▶ **Excerpted text**:
This XML snippet is part of the ManufacturerFaçade WSDL.

Architect's Note

Ideally, the Purchase Order schema should be defined before the integration work starts. Defining a schema for any objects passed between Web services is a typical top-down approach, which is discussed later in the chapter. Examples of implementation of a top-down approach are provided later on in the book.

To summarize at this point, a number of classes and patterns have been implemented to comprise the .NET Manufacturing System. It may be useful now to go back to the original UML diagram in Figure 8-3, highlighting these components, to review relationships among them.

After implementing the .NET ManufacturerFaçade it is now time to deploy the Manufacturing system.

Deploying .NET Manufacturing System

The chapter continues building and deploying classes using an ant script. The build.xml file contains a single target to compile and deploy all .NET-related classes. This target is called deploy-dotnet-service. However, before starting to build these classes, it is important to ensure that the WarehouseCallback Web service is up and running. Check the http://localhost:8080/J2eeDotNet/Chapter8/Retailer/WarehouseCallback URL before starting the ant script. After validating that the WarehouseCallback is running, you can deploy the .NET Web service.

This command compiles and deploys all necessary constituents of the .NET Manufacturing system. You then can check for a running ManufacturerFaçade service by going to the URL, http://localhost/J2eeDotNet/Chapter8/Manufacturer/ManufacturerFaçade.asmx.

The following screen (Figure 8-7) is displayed in the browser window.

Figure 8-7. Output screen of ManufacturerFaçade

Following is a set of individual steps involved in the deployment process, so that you can build your own code in a similar manner.

Preparing Build Directories

The very first step involves creating build directories specified in the prepare-dotnet task. Refer to Listing 8-21.

▶ **Listed entries**:
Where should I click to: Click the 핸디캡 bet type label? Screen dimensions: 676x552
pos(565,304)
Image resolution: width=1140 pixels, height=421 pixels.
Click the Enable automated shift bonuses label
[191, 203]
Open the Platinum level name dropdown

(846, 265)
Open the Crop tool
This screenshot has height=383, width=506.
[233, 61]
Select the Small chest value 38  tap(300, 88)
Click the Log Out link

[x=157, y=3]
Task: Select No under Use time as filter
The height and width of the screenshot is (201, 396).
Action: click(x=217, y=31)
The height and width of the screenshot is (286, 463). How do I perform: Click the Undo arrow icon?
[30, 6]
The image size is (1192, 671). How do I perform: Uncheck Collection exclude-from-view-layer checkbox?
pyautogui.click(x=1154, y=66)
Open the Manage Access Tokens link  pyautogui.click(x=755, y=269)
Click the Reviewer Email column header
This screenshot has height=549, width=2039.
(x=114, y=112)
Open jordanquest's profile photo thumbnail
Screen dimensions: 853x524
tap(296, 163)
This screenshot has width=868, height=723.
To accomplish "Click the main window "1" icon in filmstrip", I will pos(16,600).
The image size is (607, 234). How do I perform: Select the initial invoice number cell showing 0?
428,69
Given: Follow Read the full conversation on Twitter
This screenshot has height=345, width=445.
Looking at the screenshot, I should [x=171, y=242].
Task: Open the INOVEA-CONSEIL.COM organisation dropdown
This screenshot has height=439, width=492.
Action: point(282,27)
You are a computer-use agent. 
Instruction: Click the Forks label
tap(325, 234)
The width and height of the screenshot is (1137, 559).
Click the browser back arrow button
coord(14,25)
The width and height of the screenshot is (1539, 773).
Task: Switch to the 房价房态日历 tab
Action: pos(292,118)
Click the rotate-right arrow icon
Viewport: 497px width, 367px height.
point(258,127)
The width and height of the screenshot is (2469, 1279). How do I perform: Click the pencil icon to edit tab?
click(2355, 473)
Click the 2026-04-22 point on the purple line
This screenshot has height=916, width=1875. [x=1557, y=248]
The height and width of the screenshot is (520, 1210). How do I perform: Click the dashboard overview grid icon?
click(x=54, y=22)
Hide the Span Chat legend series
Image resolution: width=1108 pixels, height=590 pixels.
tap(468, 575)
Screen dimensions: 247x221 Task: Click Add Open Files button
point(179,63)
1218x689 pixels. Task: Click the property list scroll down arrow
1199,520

▶ **Tasks**:
**1.** In the text on deploying the .NET Manufacturing System, what is the name of the single target in the build.xml file that compiles and deploys all .NET-related classes?
**2.** Condense the paragraph in the text on deploying the .NET Manufacturing System that begins "The chapter continues building and deploying classes" into a short bulleted list that keeps its main facts.
**3.** Reproduce the portion of the text on deploying the .NET Manufacturing System between "Ideally, the Purchase" and "relationships among them.", inclusive, substituting "contract-first" for each occurrence of "top-down".
Use only the text on deploying the .NET Manufacturing System as your source.

▶ **Solutions to the problems**:
**1.** The target is called deploy-dotnet-service.

**2.**
- Classes are built and deployed with an ant script.
- The build.xml file has a single target, deploy-dotnet-service, which compiles and deploys all .NET-related classes.
- Before building, confirm that the WarehouseCallback Web service is running by checking http://localhost:8080/J2eeDotNet/Chapter8/Retailer/WarehouseCallback.
- Once WarehouseCallback is confirmed to be running, the .NET Web service can be deployed.

**3.**
Ideally, the Purchase Order schema should be defined before the integration work starts. Defining a schema for any objects passed between Web services is a typical contract-first approach, which is discussed later in the chapter. Examples of implementation of a contract-first approach are provided later on in the book.

To summarize at this point, a number of classes and patterns have been implemented to comprise the .NET Manufacturing System. It may be useful now to go back to the original UML diagram in Figure 8-3, highlighting these components, to review relationships among them.